--- START ---

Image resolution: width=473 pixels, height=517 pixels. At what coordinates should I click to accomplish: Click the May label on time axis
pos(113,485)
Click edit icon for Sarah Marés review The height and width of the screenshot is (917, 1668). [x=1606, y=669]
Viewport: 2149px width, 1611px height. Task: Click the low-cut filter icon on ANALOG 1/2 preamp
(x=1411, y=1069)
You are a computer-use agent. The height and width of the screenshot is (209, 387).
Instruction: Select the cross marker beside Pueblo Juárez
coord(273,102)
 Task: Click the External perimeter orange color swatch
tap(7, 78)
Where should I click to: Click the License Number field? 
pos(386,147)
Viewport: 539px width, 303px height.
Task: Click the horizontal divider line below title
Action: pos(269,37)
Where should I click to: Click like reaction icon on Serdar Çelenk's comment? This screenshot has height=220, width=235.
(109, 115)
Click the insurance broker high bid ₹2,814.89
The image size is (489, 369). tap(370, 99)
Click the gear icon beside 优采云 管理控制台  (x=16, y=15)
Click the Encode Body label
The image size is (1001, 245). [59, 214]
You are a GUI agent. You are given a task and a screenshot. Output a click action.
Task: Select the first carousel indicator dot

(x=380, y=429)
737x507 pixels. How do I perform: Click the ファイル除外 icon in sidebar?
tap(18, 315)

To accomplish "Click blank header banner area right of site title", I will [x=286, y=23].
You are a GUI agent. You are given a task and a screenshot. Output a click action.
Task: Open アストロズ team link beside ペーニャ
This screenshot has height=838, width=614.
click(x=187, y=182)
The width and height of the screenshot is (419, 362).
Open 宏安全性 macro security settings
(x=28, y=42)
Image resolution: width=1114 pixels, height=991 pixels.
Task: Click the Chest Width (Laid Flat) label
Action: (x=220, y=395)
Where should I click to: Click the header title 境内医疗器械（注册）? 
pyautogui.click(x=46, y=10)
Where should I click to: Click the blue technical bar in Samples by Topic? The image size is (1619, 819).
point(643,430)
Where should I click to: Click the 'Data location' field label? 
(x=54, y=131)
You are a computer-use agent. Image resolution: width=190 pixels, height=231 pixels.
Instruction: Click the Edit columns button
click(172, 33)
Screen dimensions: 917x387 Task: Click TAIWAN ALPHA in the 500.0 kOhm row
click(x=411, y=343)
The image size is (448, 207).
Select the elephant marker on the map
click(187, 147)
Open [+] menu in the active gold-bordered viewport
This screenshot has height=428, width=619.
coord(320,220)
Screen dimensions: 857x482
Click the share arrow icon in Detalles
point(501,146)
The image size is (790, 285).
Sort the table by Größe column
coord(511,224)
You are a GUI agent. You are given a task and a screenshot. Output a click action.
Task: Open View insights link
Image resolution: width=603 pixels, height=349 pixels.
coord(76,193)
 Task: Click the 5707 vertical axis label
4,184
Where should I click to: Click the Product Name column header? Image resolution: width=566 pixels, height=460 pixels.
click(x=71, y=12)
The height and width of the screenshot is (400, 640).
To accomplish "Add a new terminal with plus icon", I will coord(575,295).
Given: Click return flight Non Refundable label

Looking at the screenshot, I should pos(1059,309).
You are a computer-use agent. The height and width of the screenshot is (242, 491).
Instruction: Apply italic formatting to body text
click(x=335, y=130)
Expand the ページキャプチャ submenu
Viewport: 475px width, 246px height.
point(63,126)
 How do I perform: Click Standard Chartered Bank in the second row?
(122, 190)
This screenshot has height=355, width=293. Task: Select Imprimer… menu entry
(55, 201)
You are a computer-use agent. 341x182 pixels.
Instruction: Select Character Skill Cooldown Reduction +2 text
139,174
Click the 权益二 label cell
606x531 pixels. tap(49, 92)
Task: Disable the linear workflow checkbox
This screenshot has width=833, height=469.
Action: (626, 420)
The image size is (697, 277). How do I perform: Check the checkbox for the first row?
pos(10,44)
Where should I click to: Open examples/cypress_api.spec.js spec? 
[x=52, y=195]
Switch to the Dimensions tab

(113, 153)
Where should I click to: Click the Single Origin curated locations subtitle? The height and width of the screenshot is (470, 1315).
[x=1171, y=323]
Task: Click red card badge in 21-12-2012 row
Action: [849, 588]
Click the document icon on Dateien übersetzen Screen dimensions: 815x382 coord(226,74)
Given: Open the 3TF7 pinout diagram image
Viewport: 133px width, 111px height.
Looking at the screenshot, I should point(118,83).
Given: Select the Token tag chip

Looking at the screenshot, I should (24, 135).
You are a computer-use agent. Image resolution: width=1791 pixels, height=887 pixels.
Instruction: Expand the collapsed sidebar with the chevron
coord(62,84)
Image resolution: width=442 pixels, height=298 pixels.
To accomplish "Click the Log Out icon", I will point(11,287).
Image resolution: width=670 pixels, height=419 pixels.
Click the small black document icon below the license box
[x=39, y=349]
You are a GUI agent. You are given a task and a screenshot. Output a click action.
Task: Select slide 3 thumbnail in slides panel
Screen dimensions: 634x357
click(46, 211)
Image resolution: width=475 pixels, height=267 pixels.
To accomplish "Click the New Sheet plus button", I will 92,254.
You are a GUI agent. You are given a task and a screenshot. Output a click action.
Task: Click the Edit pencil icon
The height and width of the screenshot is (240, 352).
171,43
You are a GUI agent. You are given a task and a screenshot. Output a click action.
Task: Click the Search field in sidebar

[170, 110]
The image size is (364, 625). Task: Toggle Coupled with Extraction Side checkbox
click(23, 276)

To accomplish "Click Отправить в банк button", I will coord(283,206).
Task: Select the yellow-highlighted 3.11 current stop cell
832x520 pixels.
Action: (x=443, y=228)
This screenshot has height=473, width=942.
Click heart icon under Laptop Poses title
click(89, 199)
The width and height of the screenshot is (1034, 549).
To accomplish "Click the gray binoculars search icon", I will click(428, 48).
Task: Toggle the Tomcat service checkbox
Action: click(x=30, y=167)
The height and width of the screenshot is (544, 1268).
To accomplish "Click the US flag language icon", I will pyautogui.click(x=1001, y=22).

--- END ---

• [SET TASK]: Find every line of the records that contains the word "label" and copy each of those lines.

• [COMPLETED EXERCISE]:
Image resolution: width=473 pixels, height=517 pixels. At what coordinates should I click to accomplish: Click the May label on time axis
Click the Encode Body label
Task: Click the Chest Width (Laid Flat) label
Where should I click to: Click the 'Data location' field label? 
 Task: Click the 5707 vertical axis label
Given: Click return flight Non Refundable label
Click the 权益二 label cell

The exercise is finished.